How often should I feed pygmy tongue plant?

Apply a weak, low-nitrogen cactus fertiliser once in spring. Overfeeding produces soft, rot-prone leaves; less is always more with this genus. Apply a weak, low-nitrogen cactus fertiliser once in spring. Overfeeding produces soft, rot-prone leaves; less is always more with this genus. Keep that to sparingly through the growing season between spring through early autumn (roughly March to September) and stop entirely once growth slows for winter.

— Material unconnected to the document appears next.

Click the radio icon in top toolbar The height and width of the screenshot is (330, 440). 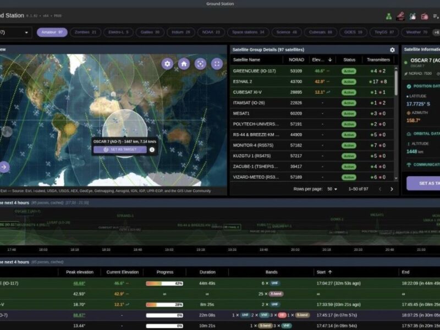tap(425, 17)
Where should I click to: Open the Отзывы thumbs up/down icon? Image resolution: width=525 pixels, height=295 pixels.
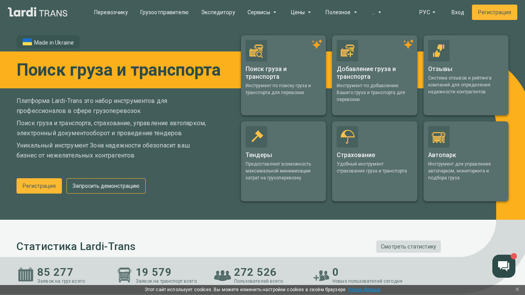point(439,51)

What strength of feed for pygmy tongue plant?

Quarter to half strength at most for pygmy tongue plant. Succulents take up very little, and a strong dose burns the fine roots before the plant can use it.

What does over-feeding pygmy tongue plant look like?

Stretched, leggy, pale growth with widely spaced leaves. A white salt crust on the soil or around the pot rim. Brown, crisped leaf tips and edges. Soft, mushy tissue at the base — over-feeding plus damp soil rots it. Feeding pygmy tongue plant like a leafy houseplant is the classic error — it produces a flush of pale, stretched, floppy growth that never firms up and is prone to rot at the base.

Should I flush the soil of pygmy tongue plant?

Feed lightly enough and you rarely need to flush, but once a year run plain water through the pot of pygmy tongue plant until it drains clear, and refresh the gritty mix every 2-3 years.